▶ **TASK OBJECTIVE**
Below are the records. State how many of their lines hold the word "Open", and add nothing else.

(Stored records)
———
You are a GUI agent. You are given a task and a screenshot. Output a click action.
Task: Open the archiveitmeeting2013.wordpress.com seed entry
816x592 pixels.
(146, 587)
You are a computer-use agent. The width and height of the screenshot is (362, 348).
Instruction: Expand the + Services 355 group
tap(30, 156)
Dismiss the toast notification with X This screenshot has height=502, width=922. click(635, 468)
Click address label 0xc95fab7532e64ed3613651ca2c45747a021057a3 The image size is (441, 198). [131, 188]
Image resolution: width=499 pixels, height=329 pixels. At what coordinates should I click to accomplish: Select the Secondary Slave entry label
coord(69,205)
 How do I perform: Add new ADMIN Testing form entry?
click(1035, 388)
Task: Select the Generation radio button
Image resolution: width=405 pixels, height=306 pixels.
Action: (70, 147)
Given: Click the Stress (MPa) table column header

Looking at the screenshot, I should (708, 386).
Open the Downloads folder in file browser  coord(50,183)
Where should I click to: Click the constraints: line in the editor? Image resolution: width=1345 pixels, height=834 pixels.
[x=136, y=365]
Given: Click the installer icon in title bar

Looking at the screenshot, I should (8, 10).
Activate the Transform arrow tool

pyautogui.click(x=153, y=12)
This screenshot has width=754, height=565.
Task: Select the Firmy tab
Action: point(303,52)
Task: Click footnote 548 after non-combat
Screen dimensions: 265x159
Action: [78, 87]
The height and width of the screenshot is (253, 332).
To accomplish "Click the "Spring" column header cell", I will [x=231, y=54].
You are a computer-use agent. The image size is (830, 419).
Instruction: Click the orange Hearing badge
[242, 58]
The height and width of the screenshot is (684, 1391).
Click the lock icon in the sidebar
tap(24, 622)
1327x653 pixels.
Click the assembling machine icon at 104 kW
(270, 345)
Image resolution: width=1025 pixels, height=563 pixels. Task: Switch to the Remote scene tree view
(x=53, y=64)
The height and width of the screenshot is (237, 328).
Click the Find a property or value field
———
▶ **RESPONSE BELOW**
2